Whereas if there was a STO input (usually this is an opto-isolated current loop input that needs to be driven with >5mA or the drive will stop) then you could program that to do a category 0, 1 or 2 stop.
Of course, it would still have no certificate for your insurance company. But the design could be the same as an industrial drive.

You cannot have category 0 stop without physically cutting power to the motors. One way for this is to ensure mechanically that in an estop situation the gate drivers lose power and the mosfets fail to a closed position. Currently there are no hardware for this so the only way is to physically cut the power to either to board or its power supply. You can always program different failure options, resetting it via a pin is a good option but it’s not a viable failure state since the drive may perform erratically after reboot unless the board starts I a fail-safe state. This would need hardware were the microcontroller can control the power and state of the gate drivers so the motors cannot get power without being enabled first.

And you should always have a brake on a winch and never trust the motor alone. It’s the only way it can fail safely.

Nope. This is true for brushed DC motors, but NOT for synchronous (brushless) motors.
The reason being, brushed DC motors can run simply because of a short circuit to the power rail (because they have a mechanical commutator) so the only way to guarantee that they stop is to cut the power entirely.
Whereas 3 phase synchronous motors CANNOT MOVE without an electronic micro controller to do the commutation, based on an encoder input (at least, not without Hall sensors). No short-circuit is going top make them run away.
I have used 5 different brands of industrial servo drive from Elmo, Kollmorgen, Moog, Copley Controls and Siemens, and all of them had opto-isolated STO inputs rated up to SIL 3. All of them could do a category 0 stop according to IEC 60204. Some of them could do category 1, and a couple could do category 2.

And yes, I know that a “real” robot has fail-safe brakes, and a gantry crane has several oversized brakes to a new meaning of “fail-safe”, it was an illustrative example. :slight_smile:

Oh, I forgot to say.
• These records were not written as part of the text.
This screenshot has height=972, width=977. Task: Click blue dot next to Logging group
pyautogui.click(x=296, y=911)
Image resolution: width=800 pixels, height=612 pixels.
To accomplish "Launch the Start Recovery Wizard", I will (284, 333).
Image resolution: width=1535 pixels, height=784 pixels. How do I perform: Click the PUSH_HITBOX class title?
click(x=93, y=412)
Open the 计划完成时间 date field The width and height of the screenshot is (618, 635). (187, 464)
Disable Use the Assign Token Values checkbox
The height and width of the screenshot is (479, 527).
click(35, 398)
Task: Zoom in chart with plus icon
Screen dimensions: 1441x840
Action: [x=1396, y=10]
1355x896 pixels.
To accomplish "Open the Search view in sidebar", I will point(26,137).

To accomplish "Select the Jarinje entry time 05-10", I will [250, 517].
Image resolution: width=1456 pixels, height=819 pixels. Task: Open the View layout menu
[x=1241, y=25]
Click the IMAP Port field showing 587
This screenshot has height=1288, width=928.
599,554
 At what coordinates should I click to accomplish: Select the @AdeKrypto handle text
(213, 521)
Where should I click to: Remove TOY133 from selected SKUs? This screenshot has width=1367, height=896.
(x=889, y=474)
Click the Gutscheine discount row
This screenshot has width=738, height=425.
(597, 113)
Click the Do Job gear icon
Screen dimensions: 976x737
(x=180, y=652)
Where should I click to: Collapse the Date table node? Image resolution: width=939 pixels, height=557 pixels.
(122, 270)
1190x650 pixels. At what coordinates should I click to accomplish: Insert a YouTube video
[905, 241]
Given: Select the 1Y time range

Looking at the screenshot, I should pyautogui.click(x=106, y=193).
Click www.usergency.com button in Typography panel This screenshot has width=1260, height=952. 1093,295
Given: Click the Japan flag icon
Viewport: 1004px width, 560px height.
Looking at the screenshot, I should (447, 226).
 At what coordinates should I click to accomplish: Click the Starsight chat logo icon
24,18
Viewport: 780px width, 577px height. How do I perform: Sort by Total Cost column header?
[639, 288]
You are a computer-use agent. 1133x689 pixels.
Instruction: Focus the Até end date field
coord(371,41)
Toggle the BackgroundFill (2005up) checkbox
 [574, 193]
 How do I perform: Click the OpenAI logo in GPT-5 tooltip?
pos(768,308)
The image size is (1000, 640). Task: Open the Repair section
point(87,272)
If you hold the reset pin low (or fail to assert it high with a pull-up resistor), the microcontroller will stay off, in its most extreme low-power state. Not even the clock will be running.
It’s not edge triggered.
You also have the EN_GATE pin of the MOSFET driver chip, which will lock out the power transistors.

Then you could make a circuit which pulls the rst pin low to control the reset of the controller. If you want to anyway. I’dont see how this solves the problem. You need something more substantive to make the system safe against software issues.

I went through the manual for kollmorgen drives. Concidering the drive has separate logic input, I’d guess the drives separate the gate drivers from the controller if STO is not pulled high by external safety controller. In odrive something like this could be done by simply putting a relay on the EN_GATE pin and having the MCU check that the pin is pulled high to enable the driver ic. This way it can also be disconnected by an external safety system. Like on many servo drives. Right now none of these are an option.

If you want to do this is another question as odrive has no safety features as of now.

Well, I was thinking more along the lines of removing the pull-up resistors from RESET and EN_GATE, and connecting them to 3.3V via an e-stop button.
It wouldn’t achieve a SIL rating, but it’d be a lot better than nothing.
Like I say, hopefully the v4 board has proper STO functionality.

No, most drives (e.g. Elmo) simply disable the mosfets via the gate driver (i.e. disconnecting the EN_GATE pin) to achieve a freewheeling (cat. 0) stop. Some (Copley) disable only the high side, leaving the low-side FETs active to perform braking (i.e. cat. 1 stop) and others like Kollmorgen leave the entire bridge active, PWM running, to do a fully powered cat. 2 stop with features like “safe position”.
Therefore in Kollmorgen I believe the inputs are software driven but with a separate supervisor logic controller which will lock out the drive by more severe means (i.e. EN_GATE) and probably a mains contactor also, if they fail to stop in a given time.